The White House has released some of the specifics of its long-awaited infrastructure plan, a massive package that will cost at least $2 trillion, much of which will come from corporate tax increases, among them setting the rate to 28 percent.
The plan would spend $621 billion on transportation infrastructure, such as repairing roads and bridges; modernizing public transportation; addressing Amtrak's repair backlog; building a national network of 500,000 electric vehicle charging stations plus grants and incentives to buy electric vehicles; renovating ports, airports and waterways; and working to reconnect neighborhoods cut off or divided by previous transportation projects.
The package also contains $50 billion in dedicated investments to improving infrastructure resilience, such as supporting improvements in historically marginalized communities, as well as funding protections against natural disasters like wildfires and droughts.
Further, the president aims to spend $111 billion on water infrastructure improvements and repairs, including replacing 100 percent of the country's lead pipes and service lines and providing grants for upgrading and modernizing drinking water, wastewater, and storm water systems as well as performing environmental remediation.

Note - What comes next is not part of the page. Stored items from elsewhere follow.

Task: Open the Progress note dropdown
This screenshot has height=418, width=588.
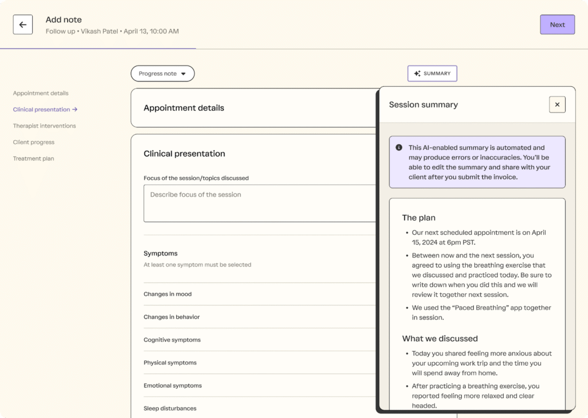Action: click(x=163, y=73)
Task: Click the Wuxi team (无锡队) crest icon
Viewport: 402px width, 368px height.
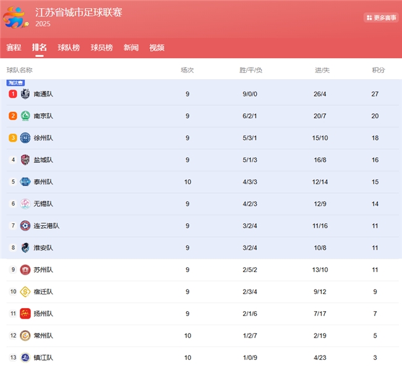Action: pyautogui.click(x=25, y=203)
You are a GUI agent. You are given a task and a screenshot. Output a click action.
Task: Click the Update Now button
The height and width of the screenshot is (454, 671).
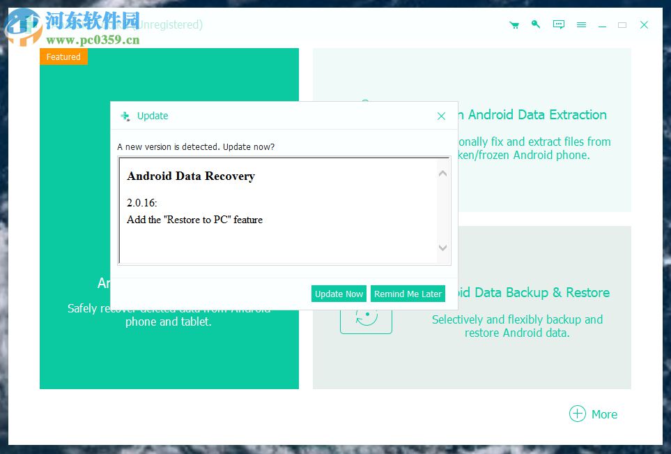pyautogui.click(x=339, y=294)
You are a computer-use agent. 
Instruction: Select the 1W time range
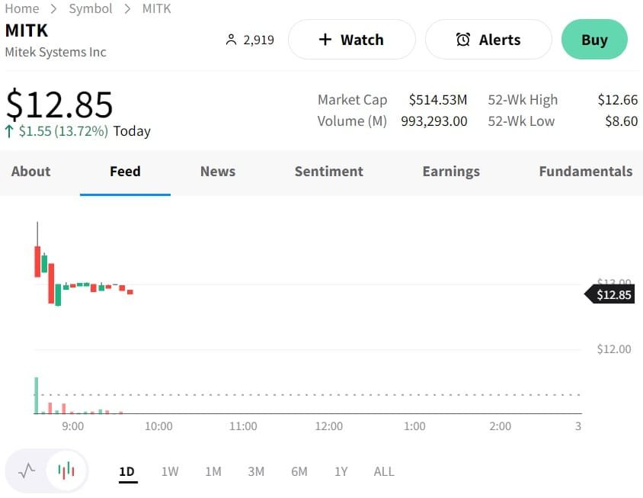(x=170, y=471)
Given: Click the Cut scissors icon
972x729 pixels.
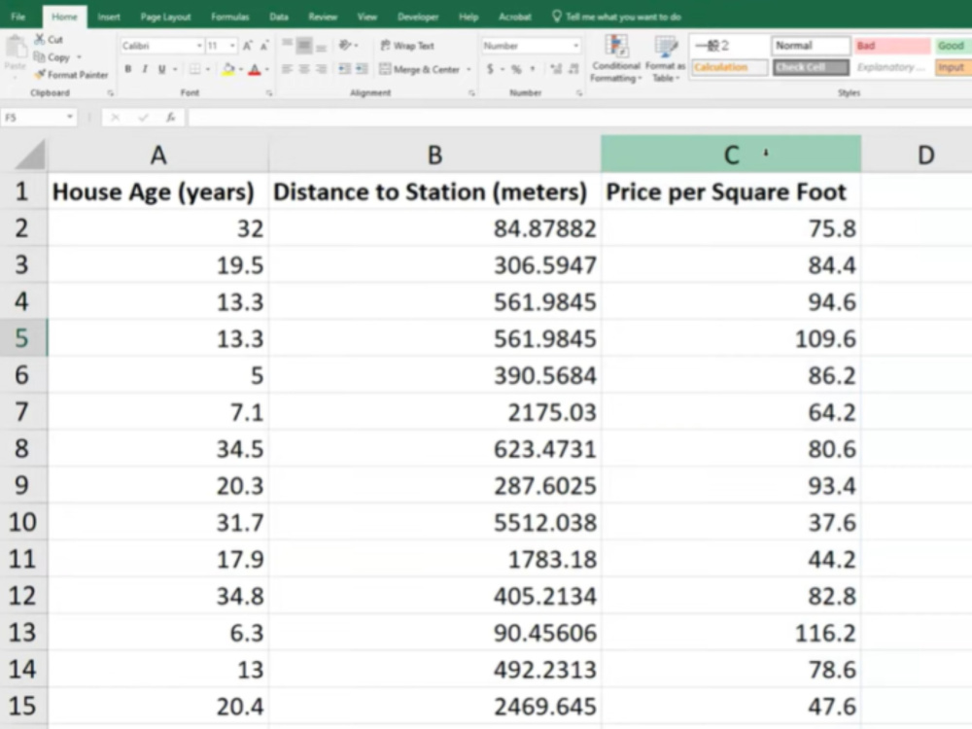Looking at the screenshot, I should 40,40.
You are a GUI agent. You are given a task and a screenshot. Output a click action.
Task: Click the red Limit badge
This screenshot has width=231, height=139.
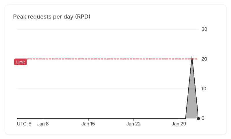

The plan puts $100 billion toward digital infrastructure, such as expanded broadband coverage; removing previous barriers that prevented municipally owned or affiliated internet providers and rural electric co-ops from directly competing with private companies; and providing for subsidies to cover individuals' internet costs (with the recognition that this is not a long-term solution to the affordability problem).
There is also $100 billion allocated toward upgrades and improvements to the power grid through targeted investment tax credits that incentivizes the build-out of at least 20 gigawatts of high-voltage capacity power lines; a 10-year extension and phase down of an expanded direct-pay investment tax credit and production tax credit for clean energy generation and storage; a jobs program involving plugging oil and gas wells and restoring and reclaiming abandoned coal, hard rock, and uranium mines; more investments in the remediation and redevelopment of these brownfield and Superfund sites; providing tax incentives to develop next-generation industries in distressed communities in need of jobs; and the establishment of a new Civilian Climate Corps, essentially a jobs program.
The proposal would also allocate $213 billion intended to produce, preserve and retrofit more than a million affordable, resilient, accessible, energy efficient, and electrified housing units, 500,000 of which will be for for low- and middle-income home buyers. This ties into other plans for affordable housing, such as incentivizing land use reform, repairing and renovating the public housing stock, and providing grants and tax incentives for people to improve and renovate their homes.
The White House would also like to spend about $127 billion on repairing, renovating and improving school facilities in K-12 buildings, college campuses and childcare facilities. The plan has similar proposals regarding health care infrastructure, with an anticipated $400 billion in spending on things like improving hospitals and increasing access to home care.
The plan also contains $180 billion in research-and-development investments and small business incubators, $100 billion in workforce development programs and provisions making it easier to form or join a union.
Corporate Taxes
The plan will be largely paid for through corporate tax changes. They include:
* Increasing the corporate tax rate to 28 percent (from the 21 percent set in the Tax Cuts and Jobs Act (TCJA));
* increasing the minimum tax on U.S. corporations to 21 percent and calculating it on a country-by-country basis, so it hits profits in tax havens;
* Eliminating the rule that allows U.S. companies to pay zero taxes on the first 10 percent of return when they locate investments in foreign countries;
* Denying deductions to foreign corporations on payments that could allow them to strip profits out of the United States if they are based in a country that does not adopt a strong minimum tax;
* Further restricting corporate inversions;
* Denying expense deductions for companies that offshore jobs and credit expenses;
* Completely eliminating the “Foreign Derived Intangible Income” provision of the TCJA, which the White House said gave corporations a tax break for shifting assets abroad ;
* Applying a 15 percent minimum tax on a corporation's "
book income," provided that it has achieved a certain size;
* Eliminating all special tax provisions for fossil fuel companies; and
* Enhancing IRS enforcement
Bloomberg noted that the plan's ambitious scope, combined with its major tax reforms, will likely draw vigorous opposition from both Republicans and conservative-leaning Democrats; the latter, in fact, might become more problematic than the former, given the very slim majority the party has in both the House and Senate.